Is that a light at the end of the tunnel .. or a fast-moving train?
Scribing at 4:08 p.m. on 2005-02-17
It's finally here.
The point in time when I actually step out into the air from the edge of the cliff and find out if there really is magic, or if I end up crumpled at the bottom of the cliff like a piece of questionable art.
I was working at the shop last night, and the Diva had passed the shop and seen my car there and decided to stop in; prior to her arrival Tattoogod and I had been having a discussion about the fact that he's planning to open yet another shop in an adjacent city; and that it's looking like he's going to be ready to go with it by the first week in March. That he wants me there part of the time, here part of the time, or at one of the shops full time, one way or the other. He's been urging me for a little while now to bail on the Snake Pit and come work at the shop full time. This working there plus working the midnight shift at the Snake Pit has been pretty much wearing my old cranky ass out. I am not as spry as I used to be, and my body has been pointing this out to me with some regularity.
My only thing, I told him, was that I had to be absolutely guaranteed that I would make enough money at the shop to replace the income I'd be losing at the Snake Pit; and he basically told me that yes, at this point in my career I definitely could. He said 'you can go full time here as soon as you come tell me you left the other place.'
Apparently, this was the focus of his conversation with the Diva as well, albeit I completely missed that due to handling the customers.
He and I sat down again when she'd left, and discussed the new shop, and how he wanted me there full time; how my skills would be heightened to a dramatic degree by just working there full time, rather than working part time as I have been. Although he doesn't much go in for compliments (this is a profound understatement) he kinda put it out there that he had complete confidence in the fact that not only could I make a living, but a good living; and that I needed to quit the other job and 'get my ass in (here) full time where (i) belong'. He even offered to let me open the shop earlier in the day, to catch the third shift guys coming off who are forever trying to get in and get ink before the regular time the shop opens. Which would actually mean for the first time in literally a couple of years that I'd be home at a semi-decent hour and actually see my wife when she was awake. We could do cool things like sleep at the same time.

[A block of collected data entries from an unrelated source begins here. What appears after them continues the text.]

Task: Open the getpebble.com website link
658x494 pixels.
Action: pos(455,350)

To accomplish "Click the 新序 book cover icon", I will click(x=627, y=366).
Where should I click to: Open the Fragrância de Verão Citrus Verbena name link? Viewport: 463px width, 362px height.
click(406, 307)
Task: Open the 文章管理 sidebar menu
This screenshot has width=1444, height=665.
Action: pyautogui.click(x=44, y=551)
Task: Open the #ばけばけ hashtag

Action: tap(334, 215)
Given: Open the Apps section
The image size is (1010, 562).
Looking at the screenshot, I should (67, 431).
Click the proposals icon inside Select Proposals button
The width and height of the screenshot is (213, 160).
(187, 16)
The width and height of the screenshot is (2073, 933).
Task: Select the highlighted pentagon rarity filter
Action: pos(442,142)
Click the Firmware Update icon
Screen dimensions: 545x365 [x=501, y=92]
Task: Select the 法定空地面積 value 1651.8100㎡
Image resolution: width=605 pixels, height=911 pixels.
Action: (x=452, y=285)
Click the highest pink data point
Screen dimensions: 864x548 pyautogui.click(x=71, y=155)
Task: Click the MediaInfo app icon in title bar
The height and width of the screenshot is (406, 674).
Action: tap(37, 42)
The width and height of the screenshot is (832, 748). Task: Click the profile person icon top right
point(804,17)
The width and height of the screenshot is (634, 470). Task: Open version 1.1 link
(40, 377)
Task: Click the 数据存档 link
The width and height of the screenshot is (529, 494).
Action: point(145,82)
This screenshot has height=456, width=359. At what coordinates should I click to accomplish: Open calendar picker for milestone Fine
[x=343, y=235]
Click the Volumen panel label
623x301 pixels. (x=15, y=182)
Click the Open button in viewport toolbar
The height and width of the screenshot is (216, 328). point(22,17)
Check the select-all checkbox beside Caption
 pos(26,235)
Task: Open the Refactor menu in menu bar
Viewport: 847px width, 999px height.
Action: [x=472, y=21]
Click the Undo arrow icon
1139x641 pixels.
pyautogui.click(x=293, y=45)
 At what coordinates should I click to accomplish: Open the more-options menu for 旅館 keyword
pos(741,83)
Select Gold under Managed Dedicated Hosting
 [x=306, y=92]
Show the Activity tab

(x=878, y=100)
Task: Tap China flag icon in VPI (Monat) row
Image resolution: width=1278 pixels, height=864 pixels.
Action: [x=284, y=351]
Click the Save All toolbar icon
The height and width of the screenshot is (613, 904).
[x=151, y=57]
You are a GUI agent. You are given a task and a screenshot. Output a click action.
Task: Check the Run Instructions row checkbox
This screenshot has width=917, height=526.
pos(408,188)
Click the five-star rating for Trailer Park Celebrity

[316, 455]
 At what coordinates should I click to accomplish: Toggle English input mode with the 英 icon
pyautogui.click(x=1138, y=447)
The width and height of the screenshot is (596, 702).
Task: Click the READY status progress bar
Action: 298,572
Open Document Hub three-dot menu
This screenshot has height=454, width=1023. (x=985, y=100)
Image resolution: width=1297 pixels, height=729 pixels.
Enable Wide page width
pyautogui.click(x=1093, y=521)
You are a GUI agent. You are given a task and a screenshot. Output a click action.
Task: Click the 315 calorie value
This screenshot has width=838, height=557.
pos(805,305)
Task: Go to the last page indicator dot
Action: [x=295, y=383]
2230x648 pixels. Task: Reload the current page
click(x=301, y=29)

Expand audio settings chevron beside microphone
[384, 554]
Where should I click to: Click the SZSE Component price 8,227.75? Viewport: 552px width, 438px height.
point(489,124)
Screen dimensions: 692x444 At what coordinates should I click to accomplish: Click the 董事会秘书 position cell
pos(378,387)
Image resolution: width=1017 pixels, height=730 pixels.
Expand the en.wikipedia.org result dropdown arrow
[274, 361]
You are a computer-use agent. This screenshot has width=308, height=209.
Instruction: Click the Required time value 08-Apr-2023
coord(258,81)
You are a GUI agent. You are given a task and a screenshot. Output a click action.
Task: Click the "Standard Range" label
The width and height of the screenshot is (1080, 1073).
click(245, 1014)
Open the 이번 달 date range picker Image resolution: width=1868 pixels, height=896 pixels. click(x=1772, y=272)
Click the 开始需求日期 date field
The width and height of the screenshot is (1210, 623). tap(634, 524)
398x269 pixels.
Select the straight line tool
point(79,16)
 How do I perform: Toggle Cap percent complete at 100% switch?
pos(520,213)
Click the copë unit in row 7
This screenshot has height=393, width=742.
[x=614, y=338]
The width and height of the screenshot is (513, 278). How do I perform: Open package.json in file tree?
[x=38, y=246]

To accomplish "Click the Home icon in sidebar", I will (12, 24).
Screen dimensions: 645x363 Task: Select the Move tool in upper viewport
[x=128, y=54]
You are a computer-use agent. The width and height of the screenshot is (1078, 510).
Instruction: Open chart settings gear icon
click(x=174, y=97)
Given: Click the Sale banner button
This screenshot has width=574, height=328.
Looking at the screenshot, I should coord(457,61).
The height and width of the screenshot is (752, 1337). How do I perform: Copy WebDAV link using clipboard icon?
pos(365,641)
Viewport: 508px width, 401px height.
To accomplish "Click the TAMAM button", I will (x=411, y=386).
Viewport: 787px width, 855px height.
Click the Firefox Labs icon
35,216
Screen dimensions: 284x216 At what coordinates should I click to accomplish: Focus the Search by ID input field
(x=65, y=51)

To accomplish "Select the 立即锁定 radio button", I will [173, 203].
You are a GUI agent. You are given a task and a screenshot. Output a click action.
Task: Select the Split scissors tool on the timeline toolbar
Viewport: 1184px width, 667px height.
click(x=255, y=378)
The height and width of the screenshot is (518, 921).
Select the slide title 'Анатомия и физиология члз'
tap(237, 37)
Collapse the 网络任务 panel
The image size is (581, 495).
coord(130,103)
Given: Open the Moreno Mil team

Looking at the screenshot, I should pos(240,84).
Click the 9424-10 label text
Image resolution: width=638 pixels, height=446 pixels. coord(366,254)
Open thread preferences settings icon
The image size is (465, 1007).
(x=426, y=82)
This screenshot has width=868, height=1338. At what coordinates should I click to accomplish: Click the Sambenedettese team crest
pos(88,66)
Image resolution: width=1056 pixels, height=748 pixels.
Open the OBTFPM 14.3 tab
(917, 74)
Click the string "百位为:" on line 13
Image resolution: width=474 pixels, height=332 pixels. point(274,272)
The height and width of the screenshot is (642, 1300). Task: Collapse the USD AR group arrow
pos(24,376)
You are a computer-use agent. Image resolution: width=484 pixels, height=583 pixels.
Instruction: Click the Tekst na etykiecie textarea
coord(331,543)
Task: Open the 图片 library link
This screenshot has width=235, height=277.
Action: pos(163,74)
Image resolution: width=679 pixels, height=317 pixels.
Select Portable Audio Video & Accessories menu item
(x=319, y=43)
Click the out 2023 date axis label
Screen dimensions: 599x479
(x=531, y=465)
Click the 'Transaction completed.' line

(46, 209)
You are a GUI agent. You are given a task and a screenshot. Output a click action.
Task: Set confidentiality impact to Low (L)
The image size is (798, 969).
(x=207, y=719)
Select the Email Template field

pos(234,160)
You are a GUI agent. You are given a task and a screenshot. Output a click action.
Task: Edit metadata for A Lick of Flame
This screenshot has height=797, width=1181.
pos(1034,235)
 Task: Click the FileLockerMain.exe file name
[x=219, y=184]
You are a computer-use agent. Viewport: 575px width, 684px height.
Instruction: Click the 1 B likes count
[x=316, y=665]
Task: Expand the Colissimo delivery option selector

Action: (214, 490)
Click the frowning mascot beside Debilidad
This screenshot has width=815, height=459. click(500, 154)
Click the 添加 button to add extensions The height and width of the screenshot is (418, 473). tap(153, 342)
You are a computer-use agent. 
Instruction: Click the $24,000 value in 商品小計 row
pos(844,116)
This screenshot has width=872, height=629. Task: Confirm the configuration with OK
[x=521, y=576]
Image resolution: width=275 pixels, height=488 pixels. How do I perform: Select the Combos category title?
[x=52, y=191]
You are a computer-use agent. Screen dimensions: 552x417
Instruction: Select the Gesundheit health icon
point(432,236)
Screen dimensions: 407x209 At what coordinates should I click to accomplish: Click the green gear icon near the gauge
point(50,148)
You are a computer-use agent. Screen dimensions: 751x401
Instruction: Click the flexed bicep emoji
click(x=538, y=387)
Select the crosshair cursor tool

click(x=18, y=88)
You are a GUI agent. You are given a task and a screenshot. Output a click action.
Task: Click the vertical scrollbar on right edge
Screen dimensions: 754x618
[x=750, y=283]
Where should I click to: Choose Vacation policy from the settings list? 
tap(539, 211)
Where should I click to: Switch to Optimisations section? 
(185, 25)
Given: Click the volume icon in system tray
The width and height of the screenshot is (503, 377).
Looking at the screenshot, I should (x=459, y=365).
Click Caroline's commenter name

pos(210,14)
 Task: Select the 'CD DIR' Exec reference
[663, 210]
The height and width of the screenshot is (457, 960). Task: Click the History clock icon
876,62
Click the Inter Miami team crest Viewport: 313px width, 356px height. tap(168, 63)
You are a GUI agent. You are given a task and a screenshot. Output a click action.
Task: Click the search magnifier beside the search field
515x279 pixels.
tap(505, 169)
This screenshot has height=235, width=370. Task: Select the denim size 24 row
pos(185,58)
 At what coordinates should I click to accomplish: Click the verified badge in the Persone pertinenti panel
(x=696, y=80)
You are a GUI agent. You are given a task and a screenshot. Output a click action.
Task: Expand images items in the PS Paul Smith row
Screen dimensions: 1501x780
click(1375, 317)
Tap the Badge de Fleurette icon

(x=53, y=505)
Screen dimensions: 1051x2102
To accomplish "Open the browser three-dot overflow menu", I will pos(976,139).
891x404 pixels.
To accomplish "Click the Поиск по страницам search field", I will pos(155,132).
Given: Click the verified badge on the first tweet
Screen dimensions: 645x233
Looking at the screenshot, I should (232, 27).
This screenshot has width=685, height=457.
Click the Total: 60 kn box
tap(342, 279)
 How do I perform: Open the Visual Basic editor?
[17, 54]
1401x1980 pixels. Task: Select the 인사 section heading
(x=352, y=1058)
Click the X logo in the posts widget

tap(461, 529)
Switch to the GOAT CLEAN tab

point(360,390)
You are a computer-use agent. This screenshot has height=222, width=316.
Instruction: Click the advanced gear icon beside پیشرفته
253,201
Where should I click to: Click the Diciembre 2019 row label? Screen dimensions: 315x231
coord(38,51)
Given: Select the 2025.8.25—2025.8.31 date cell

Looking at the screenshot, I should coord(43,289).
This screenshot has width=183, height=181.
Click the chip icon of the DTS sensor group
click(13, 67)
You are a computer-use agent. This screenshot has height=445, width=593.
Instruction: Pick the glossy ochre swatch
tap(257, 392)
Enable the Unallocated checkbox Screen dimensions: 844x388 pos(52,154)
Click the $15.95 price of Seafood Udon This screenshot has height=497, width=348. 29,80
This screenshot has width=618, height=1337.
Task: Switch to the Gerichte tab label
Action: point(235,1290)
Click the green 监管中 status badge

It boggles the mind.
I got home from the shop to grab something to eat and spend some time with the Diva before I had to trudge out onto the frozen tundra in the middle of the night; and we actually sat down and talked about it.
She said, basically, that if I was ever going to do it, and be ready to get a regular shop job by the time we move to Atlanta, this was it. Because of the reimbursement from the insurance company on her old car, we had managed to actually pay our bills and we were ok, at least for the moment. If I waited, she pointed out, something could change .. another unforeseen disaster could occur and spank our bank account again and I would not be able to part with the guaranteed income that the Snake Pit, while slowly driving me insane by small degrees, provides.
It is that moment.
So, tomorrow, Friday, will be my last day at the Snake Pit. I have been given runway clearance by the wife unit to leave and go work at the shop full time.
I will be ... barely able to fathom this .. down to one job. And ... I will be, for the first time in many, many, many years ... doing something I completely love.
I am terrified and giddy with excitement simultaneously. I have been, some would say, pessimistic about getting excited when it looks like something I truly want to do may be possible. I prefer to think of it as pragmatism, myself. Pessimistic, pragmatic, pick your 'p' word.
But whatever the case may be, the time is here.